白岑的意識不斷下墜,直到終於落入一片奇異空間之中。
在這裡,沒有空氣流動的觸感,沒有光線映照的明暗,沒有聲音傳遞的震蕩,可她卻能清晰地“感知”到周圍的存在。
仿佛整個空間由純粹的意識構成,每一道“意念”都能被精準捕捉。
這種感覺太過詭異,她下意識想要呼吸,卻發現根本不需要呼吸。
“我死了嗎?”這個念頭一出現,就如骨附蛆,讓她渾身不適。
末世掙紮至今,她從未如此懼怕過“死亡”,不是怕消散,而是總覺得自己還有事情要完成。
就在恐慌攫住白岑之際,兩道模糊的輪廓緩緩靠近。
它們沒有具體的形態,像是被光暈包裹的影子,可那股熟悉的氣息,卻像烙印般刻在她的靈魂裡,讓她瞬間紅了眼眶。
“小岑。”一道溫和的意念傳入她的意識。
“你怎麼到這裡來了?快回去,這不是你該來的地方。”那聲音裡帶著一絲疼惜與急切,卻是如此熟悉。

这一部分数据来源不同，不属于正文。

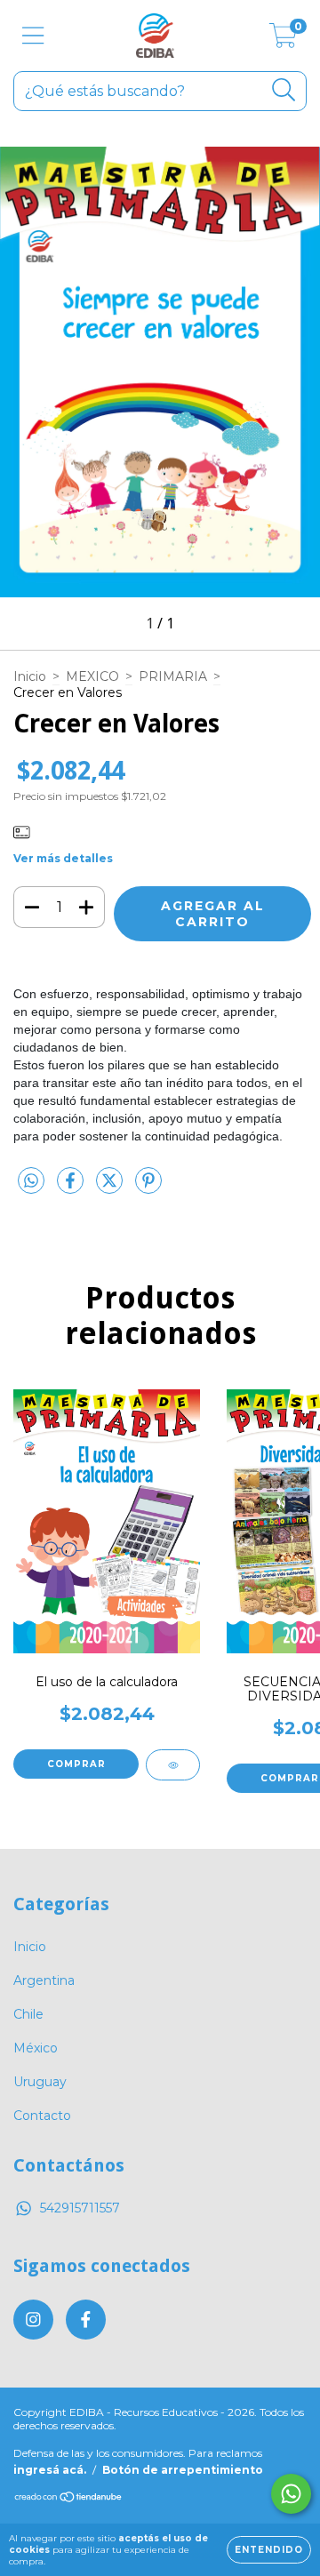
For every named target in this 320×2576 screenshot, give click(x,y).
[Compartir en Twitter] (111, 1188)
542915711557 (80, 2208)
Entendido (269, 2550)
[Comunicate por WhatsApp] (291, 2494)
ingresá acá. (49, 2469)
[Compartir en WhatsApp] (31, 1181)
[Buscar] (284, 90)
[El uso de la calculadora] (173, 1764)
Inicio (29, 676)
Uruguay (40, 2082)
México (35, 2048)
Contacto (42, 2116)
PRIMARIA (173, 676)
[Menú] (33, 36)
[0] (283, 40)
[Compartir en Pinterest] (148, 1188)
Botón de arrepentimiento (182, 2469)
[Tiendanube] (68, 2499)
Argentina (44, 1980)
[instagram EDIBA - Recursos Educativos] (33, 2320)
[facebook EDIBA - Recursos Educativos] (86, 2320)
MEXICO (92, 676)
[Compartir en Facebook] (72, 1188)
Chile (28, 2014)
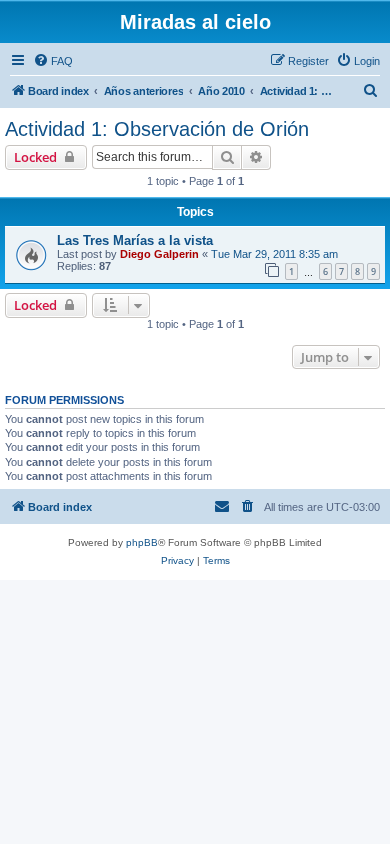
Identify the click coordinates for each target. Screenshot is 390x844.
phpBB (142, 542)
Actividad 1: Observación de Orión (157, 129)
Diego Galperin (159, 254)
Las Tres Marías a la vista (135, 240)
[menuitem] (53, 61)
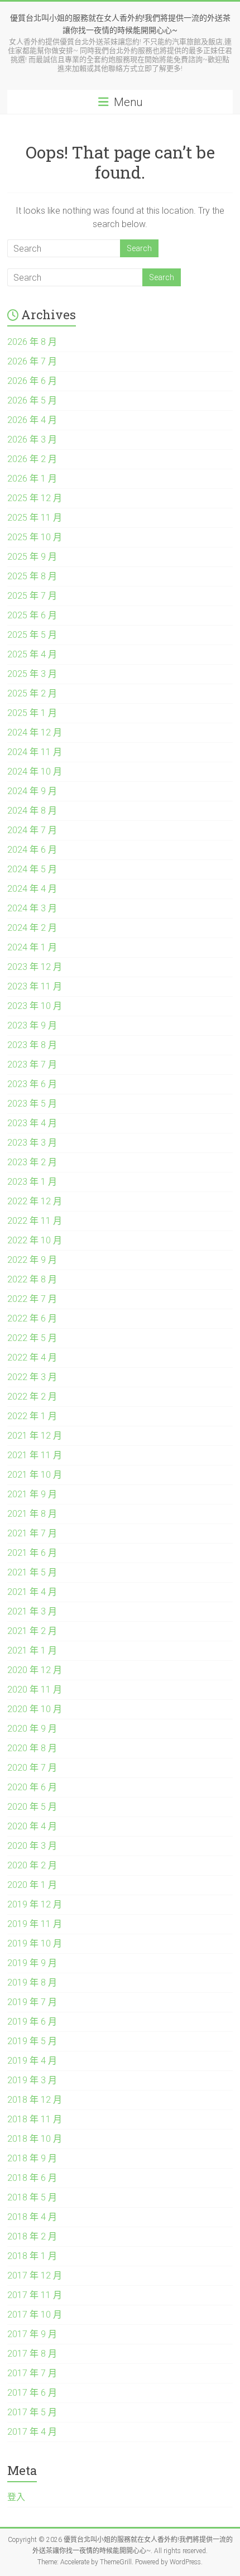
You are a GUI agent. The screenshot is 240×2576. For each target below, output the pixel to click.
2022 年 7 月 (32, 1299)
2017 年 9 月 (32, 2334)
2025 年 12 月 (34, 498)
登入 (16, 2497)
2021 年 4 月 (32, 1592)
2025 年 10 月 (34, 537)
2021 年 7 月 (32, 1533)
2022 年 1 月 (32, 1416)
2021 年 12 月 (34, 1435)
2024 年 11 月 (34, 752)
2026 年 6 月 (32, 381)
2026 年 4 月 (32, 420)
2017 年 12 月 (34, 2275)
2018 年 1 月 (32, 2256)
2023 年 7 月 (32, 1064)
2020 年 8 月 (32, 1748)
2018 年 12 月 (34, 2099)
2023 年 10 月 (34, 1006)
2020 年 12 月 (34, 1670)
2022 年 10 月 (34, 1240)
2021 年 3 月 (32, 1611)
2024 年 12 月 (34, 732)
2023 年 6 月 (32, 1084)
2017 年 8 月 (32, 2353)
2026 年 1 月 (32, 478)
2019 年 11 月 (34, 1924)
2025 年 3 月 (32, 674)
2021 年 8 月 (32, 1513)
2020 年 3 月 (32, 1845)
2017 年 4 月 (32, 2431)
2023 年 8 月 (32, 1045)
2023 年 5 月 (32, 1103)
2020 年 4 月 (32, 1826)
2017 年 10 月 (34, 2314)
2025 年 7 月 (32, 595)
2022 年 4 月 (32, 1357)
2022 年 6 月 (32, 1318)
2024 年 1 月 (32, 947)
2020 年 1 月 (32, 1885)
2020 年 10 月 (34, 1709)
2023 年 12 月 (34, 967)
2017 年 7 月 (32, 2373)
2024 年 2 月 (32, 927)
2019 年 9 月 (32, 1963)
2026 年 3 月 (32, 439)
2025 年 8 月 (32, 576)
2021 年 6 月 (32, 1552)
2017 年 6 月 (32, 2392)
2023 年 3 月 (32, 1142)
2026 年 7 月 (32, 361)
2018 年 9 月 (32, 2158)
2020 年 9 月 (32, 1728)
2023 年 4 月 (32, 1123)
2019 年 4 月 (32, 2060)
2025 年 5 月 (32, 634)
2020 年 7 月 (32, 1767)
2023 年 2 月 (32, 1162)
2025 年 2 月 (32, 693)
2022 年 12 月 (34, 1201)
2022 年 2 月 (32, 1396)
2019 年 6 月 (32, 2021)
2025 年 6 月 (32, 615)
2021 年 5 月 (32, 1572)
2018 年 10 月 (34, 2138)
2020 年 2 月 (32, 1865)
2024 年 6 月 (32, 849)
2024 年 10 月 (34, 771)
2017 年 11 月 (34, 2295)
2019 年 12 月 (34, 1904)
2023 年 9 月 (32, 1025)
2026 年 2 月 (32, 459)
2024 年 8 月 (32, 810)
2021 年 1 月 (32, 1650)
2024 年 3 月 (32, 908)
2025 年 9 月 (32, 556)
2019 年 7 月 (32, 2002)
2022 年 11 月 (34, 1220)
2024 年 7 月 (32, 830)
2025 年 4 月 (32, 654)
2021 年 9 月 (32, 1494)
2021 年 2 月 (32, 1631)
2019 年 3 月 (32, 2080)
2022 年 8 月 (32, 1279)
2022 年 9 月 (32, 1260)
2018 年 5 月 (32, 2197)
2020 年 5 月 (32, 1806)
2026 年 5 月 (32, 400)
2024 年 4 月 (32, 888)
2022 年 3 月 (32, 1377)
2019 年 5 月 (32, 2041)
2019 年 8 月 (32, 1982)
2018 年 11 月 (34, 2119)
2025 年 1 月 (32, 713)
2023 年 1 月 (32, 1181)
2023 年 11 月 (34, 986)
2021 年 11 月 (34, 1455)
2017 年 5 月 (32, 2412)
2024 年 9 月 (32, 791)
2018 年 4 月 (32, 2217)
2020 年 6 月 (32, 1787)
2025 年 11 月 (34, 517)
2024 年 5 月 (32, 869)
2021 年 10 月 (34, 1474)
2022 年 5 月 (32, 1338)
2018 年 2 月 (32, 2236)
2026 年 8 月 (32, 342)
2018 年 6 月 (32, 2178)
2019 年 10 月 (34, 1943)
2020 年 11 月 (34, 1689)
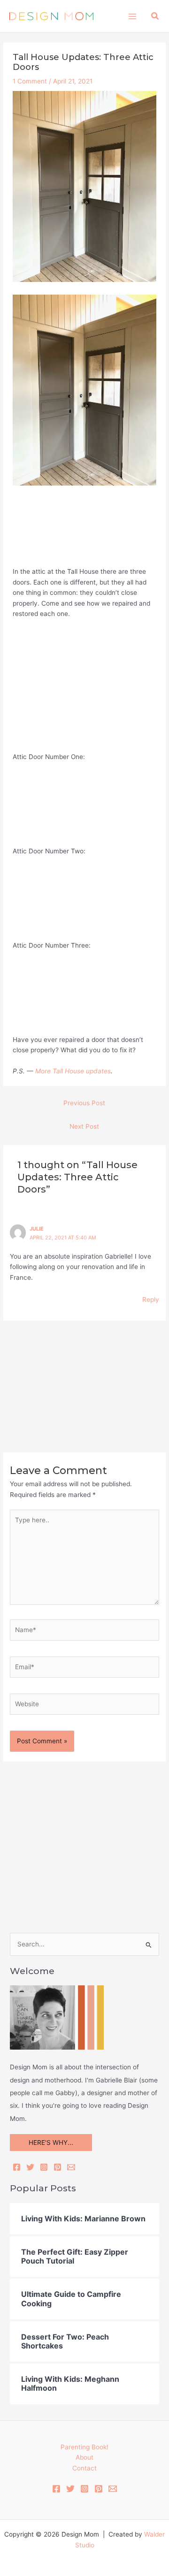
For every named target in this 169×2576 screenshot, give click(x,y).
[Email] (71, 2167)
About (84, 2457)
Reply (150, 1299)
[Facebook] (17, 2167)
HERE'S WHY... (51, 2142)
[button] (155, 16)
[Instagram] (44, 2167)
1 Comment (30, 81)
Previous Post (84, 1103)
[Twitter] (30, 2167)
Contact (84, 2468)
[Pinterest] (57, 2167)
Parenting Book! (84, 2447)
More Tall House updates (73, 1071)
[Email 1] (112, 2489)
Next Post (84, 1126)
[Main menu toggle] (132, 16)
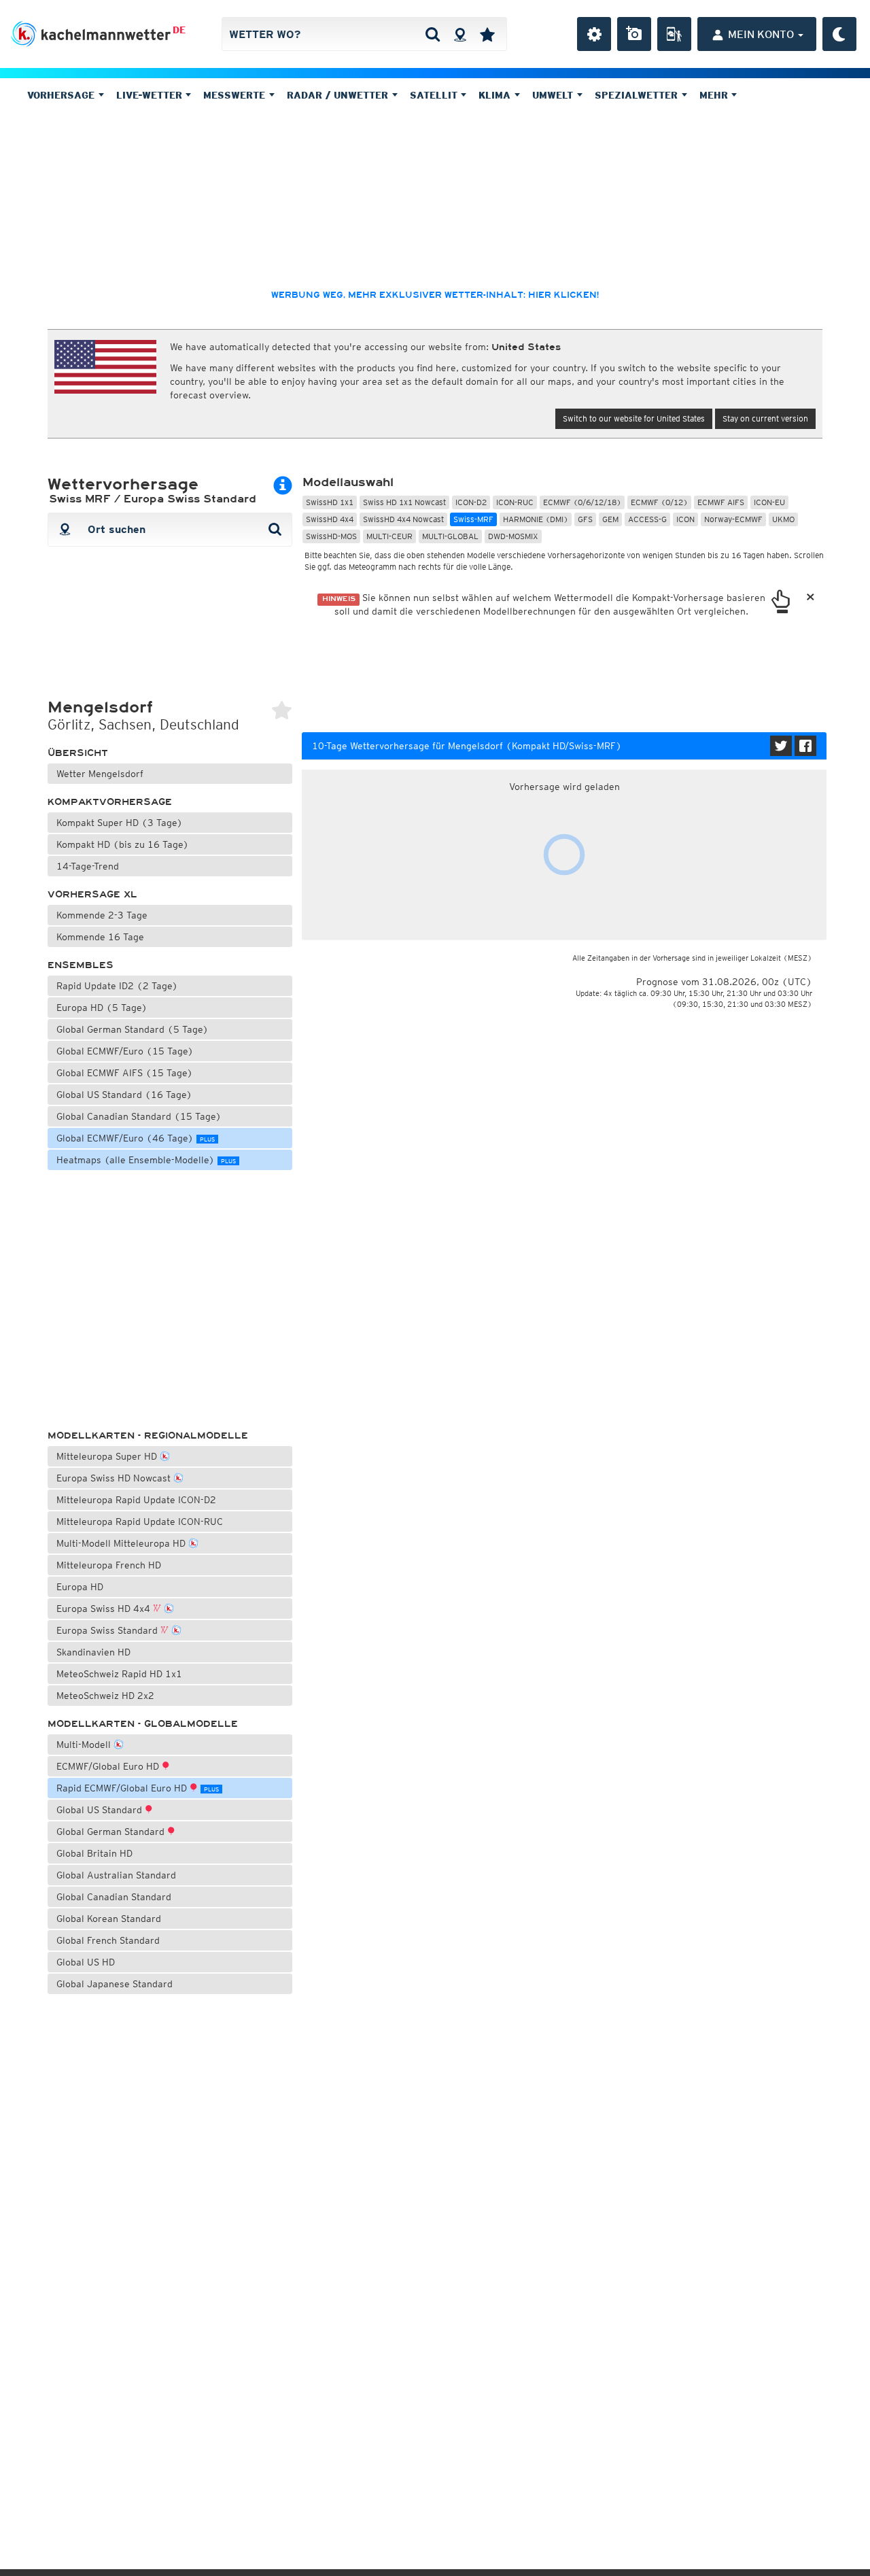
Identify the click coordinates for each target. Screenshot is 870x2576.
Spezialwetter (638, 95)
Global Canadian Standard (113, 1896)
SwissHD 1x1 (329, 502)
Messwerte (235, 95)
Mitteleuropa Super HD (108, 1456)
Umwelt (554, 95)
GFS (585, 519)
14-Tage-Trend (87, 866)
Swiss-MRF (473, 519)
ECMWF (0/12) (659, 502)
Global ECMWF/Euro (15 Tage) (125, 1051)
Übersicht (78, 753)
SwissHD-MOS (331, 536)
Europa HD (79, 1586)
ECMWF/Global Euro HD (109, 1766)
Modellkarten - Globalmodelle (143, 1724)
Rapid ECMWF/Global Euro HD (137, 1788)
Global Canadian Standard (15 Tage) (139, 1116)
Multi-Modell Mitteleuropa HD (122, 1543)
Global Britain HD (94, 1853)
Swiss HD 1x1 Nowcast (404, 502)
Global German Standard (111, 1831)
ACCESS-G (647, 519)
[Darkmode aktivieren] (839, 34)
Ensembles (81, 965)
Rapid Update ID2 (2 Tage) (117, 985)
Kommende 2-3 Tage (101, 915)
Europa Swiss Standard (108, 1630)
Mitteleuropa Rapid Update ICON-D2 (136, 1499)
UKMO (783, 519)
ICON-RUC (515, 502)
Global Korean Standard (108, 1918)
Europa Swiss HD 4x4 (104, 1608)
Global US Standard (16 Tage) (124, 1094)
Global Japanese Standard (114, 1983)
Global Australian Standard (116, 1875)
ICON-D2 (471, 502)
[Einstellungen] (594, 34)
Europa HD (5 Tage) (101, 1007)
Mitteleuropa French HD (108, 1565)
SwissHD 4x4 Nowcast (403, 519)
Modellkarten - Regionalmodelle (148, 1435)
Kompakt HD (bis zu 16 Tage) (122, 844)
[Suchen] (433, 34)
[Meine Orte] (487, 34)
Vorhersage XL (92, 894)
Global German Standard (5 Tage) (132, 1029)
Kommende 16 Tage (100, 936)
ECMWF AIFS (720, 502)
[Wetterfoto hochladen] (634, 34)
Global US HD (85, 1962)
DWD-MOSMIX (513, 536)
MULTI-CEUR (389, 536)
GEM (610, 519)
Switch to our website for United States (634, 418)
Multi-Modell (85, 1744)
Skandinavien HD (93, 1652)
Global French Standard (108, 1940)
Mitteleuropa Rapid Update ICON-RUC (139, 1521)
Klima (496, 95)
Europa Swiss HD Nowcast (114, 1478)
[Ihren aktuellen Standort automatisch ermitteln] (460, 34)
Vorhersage (62, 95)
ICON (685, 519)
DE (179, 29)
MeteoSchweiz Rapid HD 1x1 (119, 1673)
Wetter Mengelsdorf (99, 773)
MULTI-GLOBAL (450, 536)
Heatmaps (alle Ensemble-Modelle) (146, 1159)
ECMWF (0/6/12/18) (582, 502)
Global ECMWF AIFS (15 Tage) (124, 1072)
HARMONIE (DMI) (535, 519)
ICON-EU (769, 502)
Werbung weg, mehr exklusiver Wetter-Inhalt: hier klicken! (435, 295)
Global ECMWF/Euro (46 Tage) (135, 1138)
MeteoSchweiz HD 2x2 (105, 1695)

“對,你現在還不能來。你的使命還沒完成。”另一道意念同樣溫柔,卻多了幾分堅定。
是爸爸!是媽媽!
白岑的意識劇烈波動,想要撲過去抓住那兩道輪廓,可它們卻像水中月、鏡中花,觸不可及。
“彆擔心,我們很好。等你完成使命,我們自然會再見的。”兩道輪廓似乎輕輕歎息,光暈微微顫抖。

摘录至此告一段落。